Another thing to consider is the family members’ relationships; are they getting along? If they are getting along, the probate process will generally go much smoother than if they are not getting along. If family members are not getting along, it would be wise to consider hiring a probate attorney to assist in the process. When family members are in conflict with one another during, or after the death of a decedent, this could result in a will contest. Will contests should be handled by an attorney due to their complicated nature and the emotions involved between the family members. Therefore, if family members are not getting along, be sure to contact an attorney as soon as possible before things get too complicated.
Finally, you should ask yourself if the estate has enough money in it to pay the debts and taxes of the decedent. If the estate contains enough money to pay all the debts and taxes, if any, owed on the estate, then the need for a probate attorney is very small (in less the matters discussed above are relevant). If the estate does not contain enough money, then a probate attorney will be able to help. Some debts must be paid before others and a probate attorney will be able to help navigate which debts must be paid first. Further, the taxing process can be very complicated, so if the estate owes a federal or state tax, consulting with a probate attorney, as well as a CPA, will be in your best interest in order to ensure that everything is done and filled out properly.

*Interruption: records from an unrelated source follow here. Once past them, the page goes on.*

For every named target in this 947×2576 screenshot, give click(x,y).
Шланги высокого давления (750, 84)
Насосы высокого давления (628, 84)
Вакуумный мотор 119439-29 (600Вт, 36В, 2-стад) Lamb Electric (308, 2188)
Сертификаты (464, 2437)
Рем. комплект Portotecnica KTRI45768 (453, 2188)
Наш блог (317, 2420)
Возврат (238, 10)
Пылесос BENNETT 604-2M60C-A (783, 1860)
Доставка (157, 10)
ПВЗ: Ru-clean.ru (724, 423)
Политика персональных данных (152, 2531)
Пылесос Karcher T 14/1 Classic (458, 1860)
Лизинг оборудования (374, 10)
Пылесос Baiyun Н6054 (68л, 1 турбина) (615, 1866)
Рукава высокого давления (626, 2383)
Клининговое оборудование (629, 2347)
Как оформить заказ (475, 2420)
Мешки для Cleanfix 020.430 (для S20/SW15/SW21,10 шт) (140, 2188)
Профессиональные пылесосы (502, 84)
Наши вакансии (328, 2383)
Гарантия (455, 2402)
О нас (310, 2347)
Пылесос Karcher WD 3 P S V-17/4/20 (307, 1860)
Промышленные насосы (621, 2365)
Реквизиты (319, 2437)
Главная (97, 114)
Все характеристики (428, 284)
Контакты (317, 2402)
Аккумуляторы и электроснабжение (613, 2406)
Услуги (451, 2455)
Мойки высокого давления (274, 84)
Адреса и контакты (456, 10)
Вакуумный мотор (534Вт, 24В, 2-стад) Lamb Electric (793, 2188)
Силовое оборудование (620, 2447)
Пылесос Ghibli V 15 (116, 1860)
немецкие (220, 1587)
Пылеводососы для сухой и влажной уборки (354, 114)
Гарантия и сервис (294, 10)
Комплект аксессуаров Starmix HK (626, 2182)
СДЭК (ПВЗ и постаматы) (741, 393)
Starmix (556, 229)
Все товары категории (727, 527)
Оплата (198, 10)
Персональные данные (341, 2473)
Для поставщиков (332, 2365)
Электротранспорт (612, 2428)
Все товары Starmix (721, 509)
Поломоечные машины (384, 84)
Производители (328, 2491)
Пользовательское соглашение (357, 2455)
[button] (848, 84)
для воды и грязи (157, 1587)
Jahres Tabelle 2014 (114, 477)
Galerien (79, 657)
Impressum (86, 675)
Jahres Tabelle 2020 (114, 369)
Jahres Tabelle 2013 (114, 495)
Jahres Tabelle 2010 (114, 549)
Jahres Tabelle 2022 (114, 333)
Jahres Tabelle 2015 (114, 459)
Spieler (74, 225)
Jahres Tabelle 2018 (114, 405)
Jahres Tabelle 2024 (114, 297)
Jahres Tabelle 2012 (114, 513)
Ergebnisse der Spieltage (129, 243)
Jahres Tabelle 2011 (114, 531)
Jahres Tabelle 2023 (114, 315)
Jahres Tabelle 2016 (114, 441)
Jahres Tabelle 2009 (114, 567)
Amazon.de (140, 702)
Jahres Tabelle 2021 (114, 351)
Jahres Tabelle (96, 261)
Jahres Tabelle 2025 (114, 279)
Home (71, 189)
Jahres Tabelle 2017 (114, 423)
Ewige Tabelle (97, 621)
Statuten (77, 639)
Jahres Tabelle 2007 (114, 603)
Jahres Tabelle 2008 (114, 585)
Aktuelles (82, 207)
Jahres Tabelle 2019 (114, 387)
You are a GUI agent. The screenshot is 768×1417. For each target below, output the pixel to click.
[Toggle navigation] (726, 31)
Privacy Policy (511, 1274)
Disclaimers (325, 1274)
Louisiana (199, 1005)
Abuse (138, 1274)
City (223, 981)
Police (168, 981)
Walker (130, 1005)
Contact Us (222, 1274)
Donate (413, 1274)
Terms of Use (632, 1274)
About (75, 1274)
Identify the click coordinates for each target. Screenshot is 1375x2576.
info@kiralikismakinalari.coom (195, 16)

If you have considered all of these questions thoroughly, you will be able to decide whether or not you will need a probate attorney. It is also wise to consider the type of person you are – do you learn easily, what type of occupation do you have, have you been exposed to this area of expertise beforehand, etc. – when deciding whether to take on probate alone or whether you should get help. The death of a loved one is never an easy time, but these questions are important to consider moving forward.